### Problem details:
Rename "GUI agent" to "screen agent" throughout the records below, leaving every other line and word unchanged.

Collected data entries
┄┄┄┄┄┄┄┄┄┄┄┄┄┄┄┄┄┄┄┄

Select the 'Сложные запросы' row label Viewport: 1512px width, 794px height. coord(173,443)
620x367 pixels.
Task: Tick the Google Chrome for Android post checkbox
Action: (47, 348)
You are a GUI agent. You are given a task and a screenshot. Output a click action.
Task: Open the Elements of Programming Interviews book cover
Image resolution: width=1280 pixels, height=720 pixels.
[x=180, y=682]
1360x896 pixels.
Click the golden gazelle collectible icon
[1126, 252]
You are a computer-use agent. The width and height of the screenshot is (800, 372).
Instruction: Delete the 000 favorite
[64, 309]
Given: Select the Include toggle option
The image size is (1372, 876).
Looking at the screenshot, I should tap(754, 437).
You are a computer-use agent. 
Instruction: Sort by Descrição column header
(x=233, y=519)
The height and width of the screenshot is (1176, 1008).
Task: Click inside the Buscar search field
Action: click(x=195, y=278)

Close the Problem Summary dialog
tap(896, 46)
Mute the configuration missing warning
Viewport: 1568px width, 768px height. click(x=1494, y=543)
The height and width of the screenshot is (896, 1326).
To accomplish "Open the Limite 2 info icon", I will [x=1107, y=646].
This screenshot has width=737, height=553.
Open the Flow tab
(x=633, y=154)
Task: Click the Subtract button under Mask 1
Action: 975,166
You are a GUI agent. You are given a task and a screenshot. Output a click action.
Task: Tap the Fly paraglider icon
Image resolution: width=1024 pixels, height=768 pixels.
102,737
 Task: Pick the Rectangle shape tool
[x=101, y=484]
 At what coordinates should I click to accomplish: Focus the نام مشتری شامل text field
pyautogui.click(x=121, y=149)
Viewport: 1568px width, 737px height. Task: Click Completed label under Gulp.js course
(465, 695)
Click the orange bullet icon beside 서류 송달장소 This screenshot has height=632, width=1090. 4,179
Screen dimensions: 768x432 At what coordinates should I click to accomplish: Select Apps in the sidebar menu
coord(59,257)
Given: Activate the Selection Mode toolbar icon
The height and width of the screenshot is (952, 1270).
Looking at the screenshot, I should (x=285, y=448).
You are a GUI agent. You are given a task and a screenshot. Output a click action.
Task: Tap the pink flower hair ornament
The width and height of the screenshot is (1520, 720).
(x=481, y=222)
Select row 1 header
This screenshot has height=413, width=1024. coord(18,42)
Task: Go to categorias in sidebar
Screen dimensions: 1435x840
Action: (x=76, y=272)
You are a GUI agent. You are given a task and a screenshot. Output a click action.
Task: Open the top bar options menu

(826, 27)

┄┄┄┄┄┄┄┄┄┄┄┄┄┄┄┄┄┄┄┄

### Final answer:
Select the 'Сложные запросы' row label Viewport: 1512px width, 794px height. coord(173,443)
620x367 pixels.
Task: Tick the Google Chrome for Android post checkbox
Action: (47, 348)
You are a screen agent. You are given a task and a screenshot. Output a click action.
Task: Open the Elements of Programming Interviews book cover
Image resolution: width=1280 pixels, height=720 pixels.
[x=180, y=682]
1360x896 pixels.
Click the golden gazelle collectible icon
[1126, 252]
You are a computer-use agent. The width and height of the screenshot is (800, 372).
Instruction: Delete the 000 favorite
[64, 309]
Given: Select the Include toggle option
The image size is (1372, 876).
Looking at the screenshot, I should tap(754, 437).
You are a computer-use agent. 
Instruction: Sort by Descrição column header
(x=233, y=519)
The height and width of the screenshot is (1176, 1008).
Task: Click inside the Buscar search field
Action: click(x=195, y=278)

Close the Problem Summary dialog
tap(896, 46)
Mute the configuration missing warning
Viewport: 1568px width, 768px height. click(x=1494, y=543)
The height and width of the screenshot is (896, 1326).
To accomplish "Open the Limite 2 info icon", I will [x=1107, y=646].
This screenshot has width=737, height=553.
Open the Flow tab
(x=633, y=154)
Task: Click the Subtract button under Mask 1
Action: 975,166
You are a screen agent. You are given a task and a screenshot. Output a click action.
Task: Tap the Fly paraglider icon
Image resolution: width=1024 pixels, height=768 pixels.
102,737
 Task: Pick the Rectangle shape tool
[x=101, y=484]
 At what coordinates should I click to accomplish: Focus the نام مشتری شامل text field
pyautogui.click(x=121, y=149)
Viewport: 1568px width, 737px height. Task: Click Completed label under Gulp.js course
(465, 695)
Click the orange bullet icon beside 서류 송달장소 This screenshot has height=632, width=1090. 4,179
Screen dimensions: 768x432 At what coordinates should I click to accomplish: Select Apps in the sidebar menu
coord(59,257)
Given: Activate the Selection Mode toolbar icon
The height and width of the screenshot is (952, 1270).
Looking at the screenshot, I should (x=285, y=448).
You are a screen agent. You are given a task and a screenshot. Output a click action.
Task: Tap the pink flower hair ornament
The width and height of the screenshot is (1520, 720).
(x=481, y=222)
Select row 1 header
This screenshot has height=413, width=1024. coord(18,42)
Task: Go to categorias in sidebar
Screen dimensions: 1435x840
Action: (x=76, y=272)
You are a screen agent. You are given a task and a screenshot. Output a click action.
Task: Open the top bar options menu

(826, 27)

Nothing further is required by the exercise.